◆ Goal of the exercise ◆
Skip every picture. Print each line from the one containing "660x363 pixels." through the end of the records below, word for word.

Available data Start Marker

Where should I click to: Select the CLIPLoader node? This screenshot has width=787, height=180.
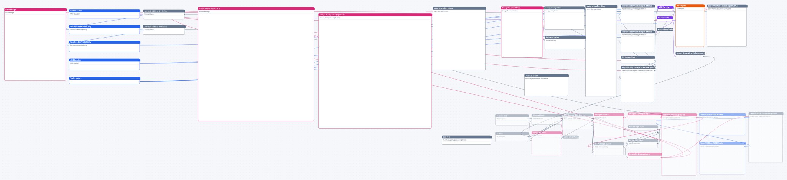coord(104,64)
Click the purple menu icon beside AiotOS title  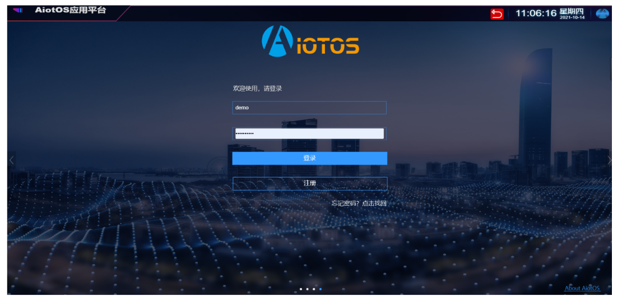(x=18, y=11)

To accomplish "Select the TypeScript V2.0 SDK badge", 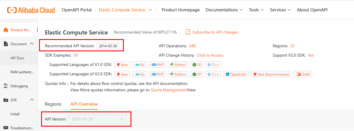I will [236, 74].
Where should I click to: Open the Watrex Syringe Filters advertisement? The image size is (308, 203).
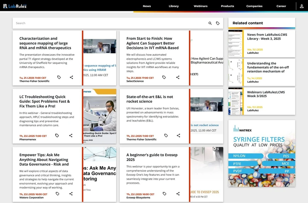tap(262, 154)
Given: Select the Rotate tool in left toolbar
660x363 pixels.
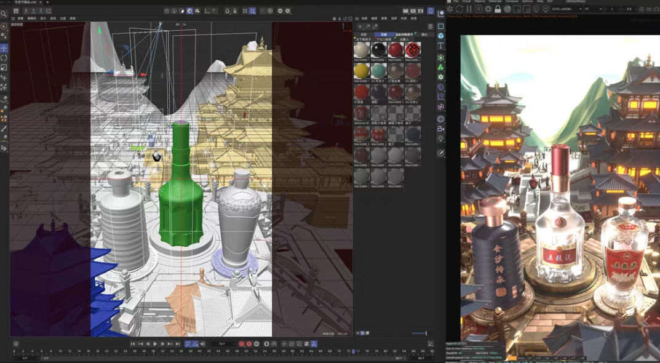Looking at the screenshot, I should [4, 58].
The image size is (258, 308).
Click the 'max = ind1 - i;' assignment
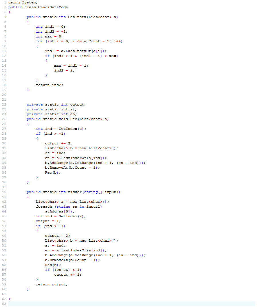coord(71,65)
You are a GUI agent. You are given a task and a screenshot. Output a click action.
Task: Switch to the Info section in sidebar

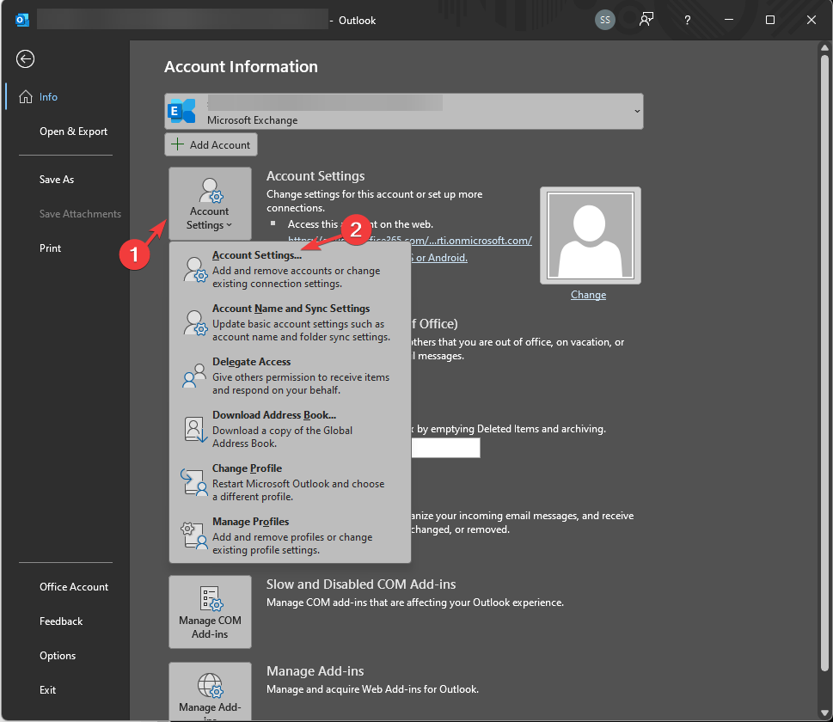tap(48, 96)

Available data End Marker

◆ The completed task ◆
660x363 pixels.
Looking at the screenshot, I should [4, 58].
The image size is (258, 308).
Click the 'max = ind1 - i;' assignment
coord(71,65)
You are a GUI agent. You are given a task and a screenshot. Output a click action.
Task: Switch to the Info section in sidebar

tap(48, 96)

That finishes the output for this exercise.